According to Shum Preston, a spokesperson for the NNOC, Texas has become the epicenter for the nurses' union movement. He said there are 10,000 nurses participating in some form of activism in the state. There have already been three marches on the state capitol, with somewhere between 300 to 600 nurses turning out each time to advocate for a better work environment. In their efforts to mobilize Texas nurses, the NNOC has lobbied legislators, sponsored online petitions, run phone banks, and held nurse-led community meetings.
"Texas is one of the hot spots for nurse organizing. It may be because conditions in Texas hospitals tend to be particularly oppressive compared to the national average, based on what I've heard," he said. "It's an exciting time for nurses in Texas."
But it's a tough row to hoe for nurses. Those interviewed for this story said they fear reporting agencies that they believe function like the healthcare profession's own mafia. Organizations like Group One are often used by managers as a way to keep nurses in line and get them to work in conditions that might be unsafe, nurses said. In some cases, a black mark on a nurse's Group One report can be career-ending. Even Group One officials acknowledge that managers use the company as a threat, though they said they discourage that. And union-busting law firms employed by hospitals have made fortunes from tracking union activity and opposing it at every turn.

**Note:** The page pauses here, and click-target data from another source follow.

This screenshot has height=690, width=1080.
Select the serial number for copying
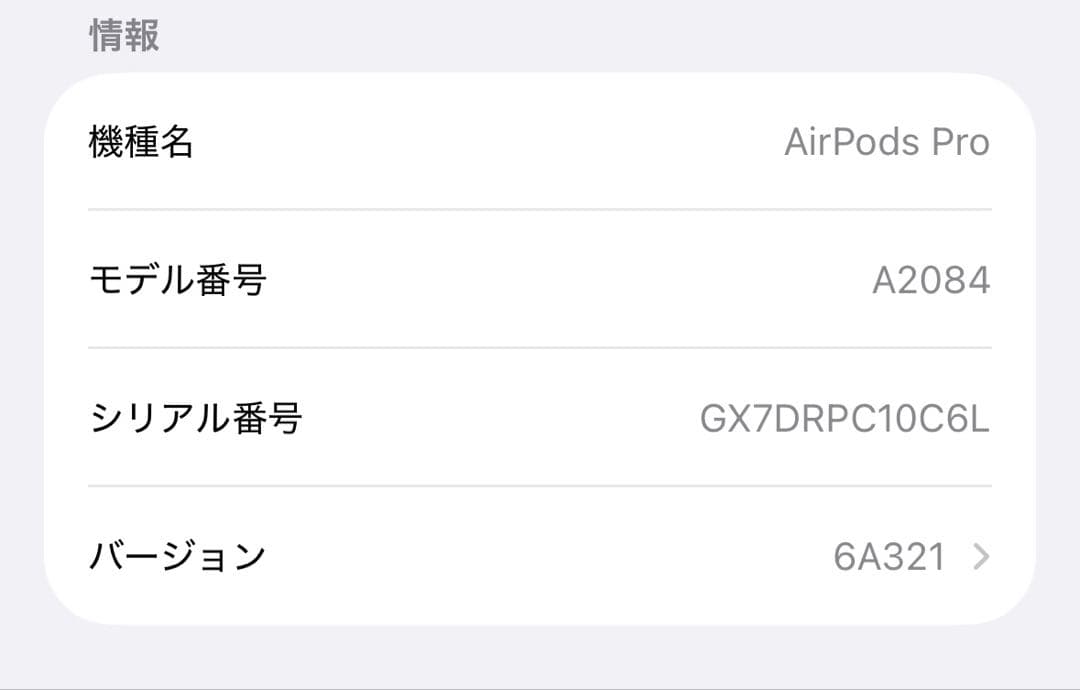844,419
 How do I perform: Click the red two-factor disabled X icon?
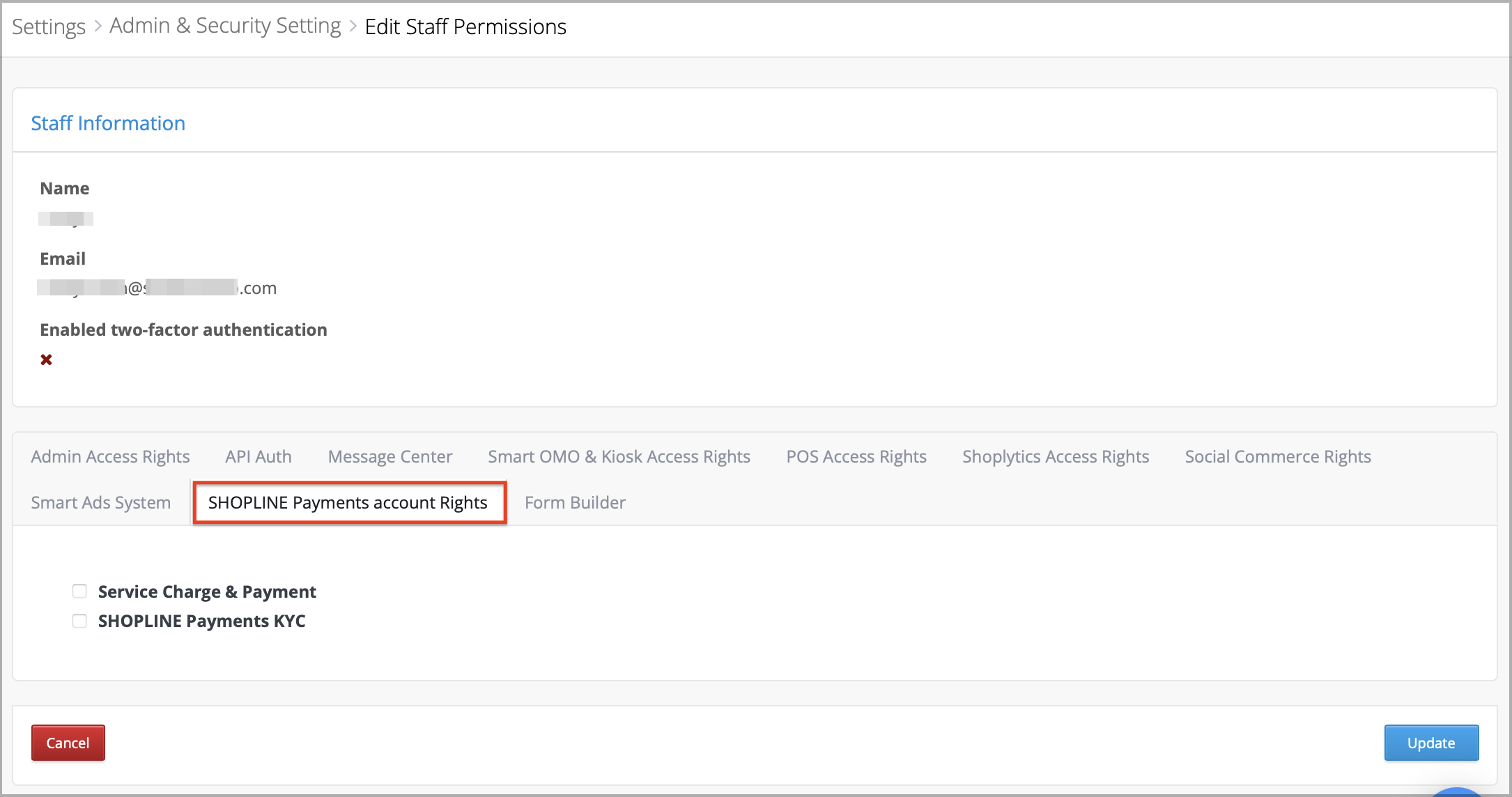(x=46, y=359)
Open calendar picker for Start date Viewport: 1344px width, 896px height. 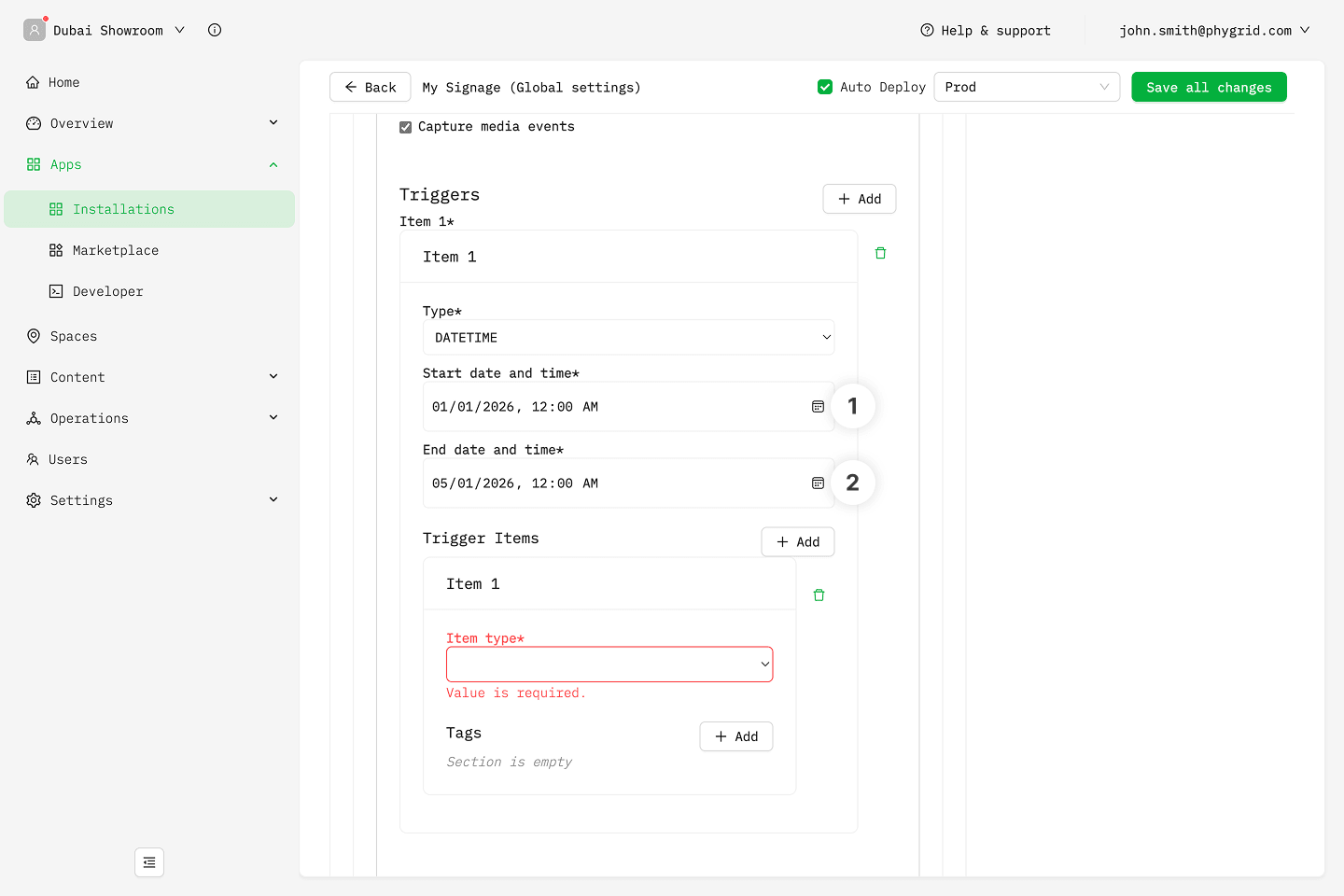pyautogui.click(x=818, y=407)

Patients who show up in John Peter Smith's ER are first evaluated by a triage nurse. If their health problems are critical, they go straight to an ER bed. Those whose complaints don't seem to be immediately life-threatening are diverted to the green room. For example, if a patient comes in with chest pains, but an EKG examination determines that it is not a heart attack, that patient goes to the green room and receives x-rays, lab work, and a variety of other tests and surveys that don't require a doctor. The patients are then seen in order of severity of their problems, according to protocol.